╭─ Available data

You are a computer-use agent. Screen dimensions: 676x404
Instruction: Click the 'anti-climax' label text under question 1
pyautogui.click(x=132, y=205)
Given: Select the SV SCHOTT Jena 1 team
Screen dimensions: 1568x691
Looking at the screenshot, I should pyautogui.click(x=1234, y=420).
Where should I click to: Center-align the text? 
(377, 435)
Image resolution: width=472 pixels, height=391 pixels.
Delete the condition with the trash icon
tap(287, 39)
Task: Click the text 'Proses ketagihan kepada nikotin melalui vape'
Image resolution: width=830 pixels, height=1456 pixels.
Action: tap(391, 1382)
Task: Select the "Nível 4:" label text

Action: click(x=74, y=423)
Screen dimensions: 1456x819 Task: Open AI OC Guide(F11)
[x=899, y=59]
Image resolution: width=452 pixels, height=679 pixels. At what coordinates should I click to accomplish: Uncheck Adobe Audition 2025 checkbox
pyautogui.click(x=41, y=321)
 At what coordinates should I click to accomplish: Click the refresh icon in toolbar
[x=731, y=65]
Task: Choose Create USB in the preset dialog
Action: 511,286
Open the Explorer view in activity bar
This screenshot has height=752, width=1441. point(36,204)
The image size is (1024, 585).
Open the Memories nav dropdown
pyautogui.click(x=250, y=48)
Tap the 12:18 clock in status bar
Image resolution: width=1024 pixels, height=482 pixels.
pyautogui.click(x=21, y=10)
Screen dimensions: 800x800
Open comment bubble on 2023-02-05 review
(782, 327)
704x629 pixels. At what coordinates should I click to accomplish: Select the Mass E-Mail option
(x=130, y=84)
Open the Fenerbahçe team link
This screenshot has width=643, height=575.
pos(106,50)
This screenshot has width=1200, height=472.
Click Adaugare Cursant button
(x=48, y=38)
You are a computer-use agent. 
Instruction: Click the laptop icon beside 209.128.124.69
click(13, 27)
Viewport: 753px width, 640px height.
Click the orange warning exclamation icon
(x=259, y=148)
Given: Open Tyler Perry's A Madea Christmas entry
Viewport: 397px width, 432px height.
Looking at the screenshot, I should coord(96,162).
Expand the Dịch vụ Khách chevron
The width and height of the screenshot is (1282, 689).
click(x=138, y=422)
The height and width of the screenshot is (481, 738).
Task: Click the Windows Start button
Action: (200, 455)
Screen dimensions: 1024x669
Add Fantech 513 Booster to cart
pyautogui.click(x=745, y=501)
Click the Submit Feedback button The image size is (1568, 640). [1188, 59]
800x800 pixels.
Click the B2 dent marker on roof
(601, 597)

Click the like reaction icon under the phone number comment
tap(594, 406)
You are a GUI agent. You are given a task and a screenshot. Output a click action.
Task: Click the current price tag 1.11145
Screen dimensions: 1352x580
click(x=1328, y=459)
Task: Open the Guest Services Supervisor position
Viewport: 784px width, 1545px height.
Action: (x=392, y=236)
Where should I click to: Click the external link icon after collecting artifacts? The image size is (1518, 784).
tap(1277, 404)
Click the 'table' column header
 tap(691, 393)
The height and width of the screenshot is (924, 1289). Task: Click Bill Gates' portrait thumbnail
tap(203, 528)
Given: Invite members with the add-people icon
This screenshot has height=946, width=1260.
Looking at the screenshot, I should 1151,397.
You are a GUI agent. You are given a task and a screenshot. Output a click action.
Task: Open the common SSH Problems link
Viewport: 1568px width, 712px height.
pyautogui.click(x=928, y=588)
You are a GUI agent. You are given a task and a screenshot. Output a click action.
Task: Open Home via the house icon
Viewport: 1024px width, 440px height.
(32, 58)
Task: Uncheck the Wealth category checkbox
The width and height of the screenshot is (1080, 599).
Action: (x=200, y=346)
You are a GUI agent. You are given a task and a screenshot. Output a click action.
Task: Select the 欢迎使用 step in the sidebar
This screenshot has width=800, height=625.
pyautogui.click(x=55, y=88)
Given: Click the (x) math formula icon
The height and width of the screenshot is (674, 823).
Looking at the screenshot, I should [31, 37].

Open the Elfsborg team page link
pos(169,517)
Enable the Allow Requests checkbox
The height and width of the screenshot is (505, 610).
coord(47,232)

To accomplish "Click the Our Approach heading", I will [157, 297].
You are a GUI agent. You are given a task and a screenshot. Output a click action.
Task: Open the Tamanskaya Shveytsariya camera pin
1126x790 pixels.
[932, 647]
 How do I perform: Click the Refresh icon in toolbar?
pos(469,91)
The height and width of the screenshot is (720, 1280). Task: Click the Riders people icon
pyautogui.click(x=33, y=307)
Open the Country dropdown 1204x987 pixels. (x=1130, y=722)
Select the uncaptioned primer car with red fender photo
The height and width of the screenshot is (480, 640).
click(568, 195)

╰─

**What you will do:** Exactly as given, set down all of the lines above.

**Answer space:**
You are a computer-use agent. Screen dimensions: 676x404
Instruction: Click the 'anti-climax' label text under question 1
pyautogui.click(x=132, y=205)
Given: Select the SV SCHOTT Jena 1 team
Screen dimensions: 1568x691
Looking at the screenshot, I should pyautogui.click(x=1234, y=420).
Where should I click to: Center-align the text? 
(377, 435)
Image resolution: width=472 pixels, height=391 pixels.
Delete the condition with the trash icon
tap(287, 39)
Task: Click the text 'Proses ketagihan kepada nikotin melalui vape'
Image resolution: width=830 pixels, height=1456 pixels.
Action: tap(391, 1382)
Task: Select the "Nível 4:" label text

Action: click(x=74, y=423)
Screen dimensions: 1456x819 Task: Open AI OC Guide(F11)
[x=899, y=59]
Image resolution: width=452 pixels, height=679 pixels. At what coordinates should I click to accomplish: Uncheck Adobe Audition 2025 checkbox
pyautogui.click(x=41, y=321)
 At what coordinates should I click to accomplish: Click the refresh icon in toolbar
[x=731, y=65]
Task: Choose Create USB in the preset dialog
Action: 511,286
Open the Explorer view in activity bar
This screenshot has height=752, width=1441. point(36,204)
The image size is (1024, 585).
Open the Memories nav dropdown
pyautogui.click(x=250, y=48)
Tap the 12:18 clock in status bar
Image resolution: width=1024 pixels, height=482 pixels.
pyautogui.click(x=21, y=10)
Screen dimensions: 800x800
Open comment bubble on 2023-02-05 review
(782, 327)
704x629 pixels. At what coordinates should I click to accomplish: Select the Mass E-Mail option
(x=130, y=84)
Open the Fenerbahçe team link
This screenshot has width=643, height=575.
pos(106,50)
This screenshot has width=1200, height=472.
Click Adaugare Cursant button
(x=48, y=38)
You are a computer-use agent. 
Instruction: Click the laptop icon beside 209.128.124.69
click(13, 27)
Viewport: 753px width, 640px height.
Click the orange warning exclamation icon
(x=259, y=148)
Given: Open Tyler Perry's A Madea Christmas entry
Viewport: 397px width, 432px height.
Looking at the screenshot, I should coord(96,162).
Expand the Dịch vụ Khách chevron
The width and height of the screenshot is (1282, 689).
click(x=138, y=422)
The height and width of the screenshot is (481, 738).
Task: Click the Windows Start button
Action: (200, 455)
Screen dimensions: 1024x669
Add Fantech 513 Booster to cart
pyautogui.click(x=745, y=501)
Click the Submit Feedback button The image size is (1568, 640). [1188, 59]
800x800 pixels.
Click the B2 dent marker on roof
(601, 597)

Click the like reaction icon under the phone number comment
tap(594, 406)
You are a GUI agent. You are given a task and a screenshot. Output a click action.
Task: Click the current price tag 1.11145
Screen dimensions: 1352x580
click(x=1328, y=459)
Task: Open the Guest Services Supervisor position
Viewport: 784px width, 1545px height.
Action: (x=392, y=236)
Where should I click to: Click the external link icon after collecting artifacts? The image size is (1518, 784).
tap(1277, 404)
Click the 'table' column header
 tap(691, 393)
The height and width of the screenshot is (924, 1289). Task: Click Bill Gates' portrait thumbnail
tap(203, 528)
Given: Invite members with the add-people icon
This screenshot has height=946, width=1260.
Looking at the screenshot, I should 1151,397.
You are a GUI agent. You are given a task and a screenshot. Output a click action.
Task: Open the common SSH Problems link
Viewport: 1568px width, 712px height.
pyautogui.click(x=928, y=588)
You are a GUI agent. You are given a task and a screenshot. Output a click action.
Task: Open Home via the house icon
Viewport: 1024px width, 440px height.
(32, 58)
Task: Uncheck the Wealth category checkbox
The width and height of the screenshot is (1080, 599).
Action: (x=200, y=346)
You are a GUI agent. You are given a task and a screenshot. Output a click action.
Task: Select the 欢迎使用 step in the sidebar
This screenshot has width=800, height=625.
pyautogui.click(x=55, y=88)
Given: Click the (x) math formula icon
The height and width of the screenshot is (674, 823).
Looking at the screenshot, I should [31, 37].

Open the Elfsborg team page link
pos(169,517)
Enable the Allow Requests checkbox
The height and width of the screenshot is (505, 610).
coord(47,232)

To accomplish "Click the Our Approach heading", I will [157, 297].
You are a GUI agent. You are given a task and a screenshot. Output a click action.
Task: Open the Tamanskaya Shveytsariya camera pin
1126x790 pixels.
[932, 647]
 How do I perform: Click the Refresh icon in toolbar?
pos(469,91)
The height and width of the screenshot is (720, 1280). Task: Click the Riders people icon
pyautogui.click(x=33, y=307)
Open the Country dropdown 1204x987 pixels. (x=1130, y=722)
Select the uncaptioned primer car with red fender photo
The height and width of the screenshot is (480, 640).
click(568, 195)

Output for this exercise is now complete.